Sir Bartle Frere
Chief Justice of Gibraltar
In office
1914–1922
Personal details
Born
Bartle Henry Temple Frere

Sir Bartle Henry Temple Frere (26 August 1862 – 20 February 1953) was a British barrister and colonial judge who served as Chief Justice of Gibraltar from 1914 to 1922.[1]

Biography

The son of the Rev. Henry Temple Frere, rector of Burstow, Norfolk, Frere was educated at Charterhouse School, where he was a junior a senior scholar, and Trinity College, Cambridge, where he read law and graduated in 1884. He was called to the Bar by Lincoln's Inn in 1887 and joined the South-Eastern Circuit.[1]

Having decided to enter colonial service, he was first sent to Cyprus, where he became president of the district court at Famagusta in 1897 and of the court in Nicosia in 1899. In 1902, he was transferred to Gibraltar, where he spent the remainder his legal career.
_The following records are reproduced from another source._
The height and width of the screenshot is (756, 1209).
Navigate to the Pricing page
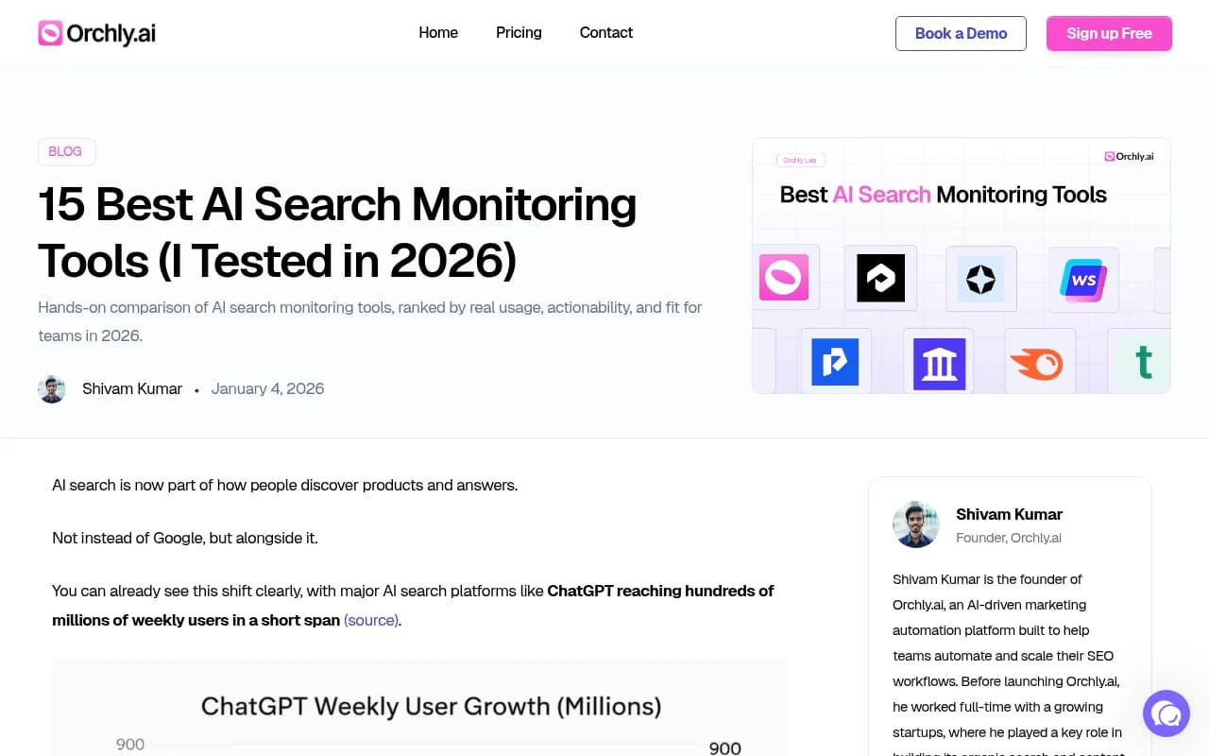click(x=519, y=32)
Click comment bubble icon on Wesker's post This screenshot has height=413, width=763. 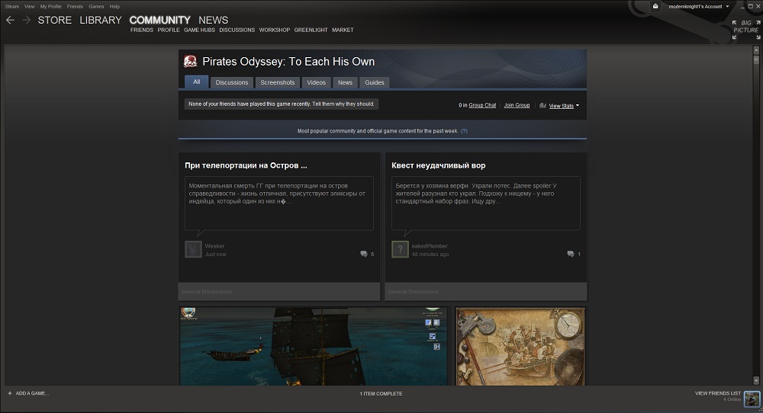(x=364, y=254)
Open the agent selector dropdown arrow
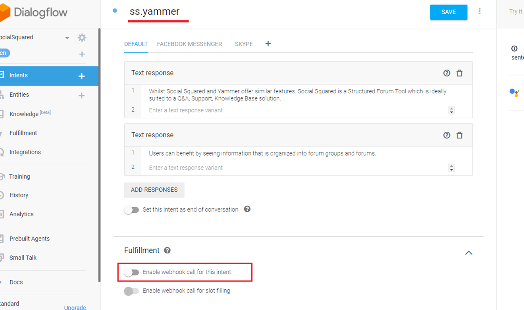This screenshot has height=310, width=524. coord(67,38)
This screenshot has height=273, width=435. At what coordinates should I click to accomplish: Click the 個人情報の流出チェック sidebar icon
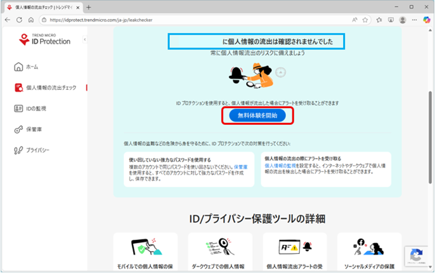(18, 87)
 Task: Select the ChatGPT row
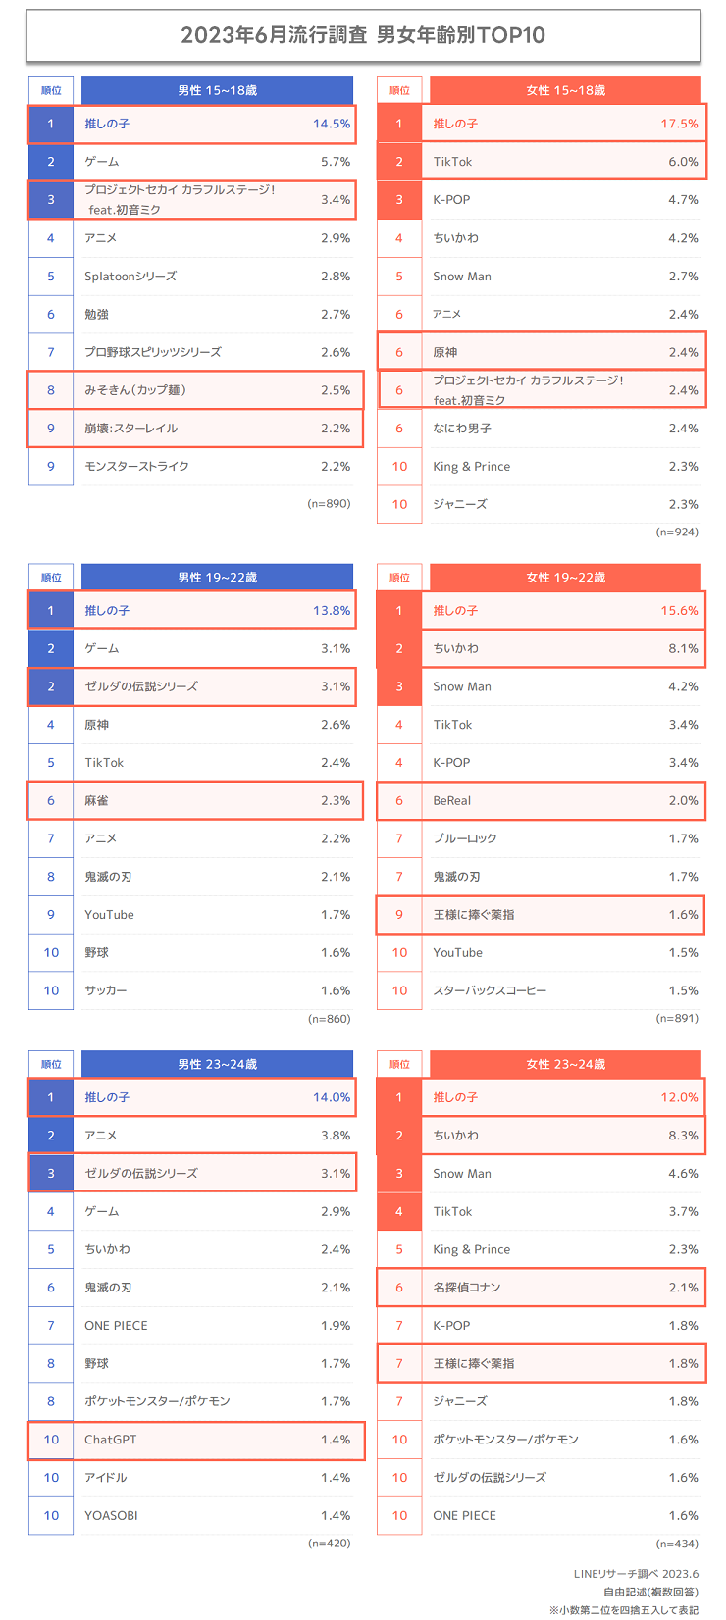point(196,1440)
He was police magistrate and coroner from 1902 until 1911, when he was made Attorney-General of Gibraltar and a KC for the colony. As Attorney-General, he also acted as legal adviser to the British minister in Morocco and to the Admiralty and the War Office in Gibraltar. He was made Chief Justice of Gibraltar in 1914, and served until 1922. He was knighted in 1918.

Retiring to Norfolk, he participated in the government of the county, and served as vice-chairman of the Norfolk County Council. He was High Sheriff of Norfolk in 1930. From 1938 to 1941, he was county controller of civil defence. Frere married his cousin, Gwendolen Winslow Frere (died 1950), younger daughter of John Tudor Frere, in 1896. They had a son and a daughter.

Frere was the author of a work entitled The Laws of Gibraltar.[1] He was also a noted authority on the flora of Gibraltar, and published a book on the subject in 1910.[1][2]

References

  1. 1 2 3 4 "Sir Bartle Frere". The Times. 24 February 1953. p. 10.
  2. Desmond, Ray (1994). Dictionary of British and Irish Botantists And Horticulturalists Including Plant Collectors, Flower Painters and Garden Designers. Taylor and Francis and The Natural History Museum, London. p. 264.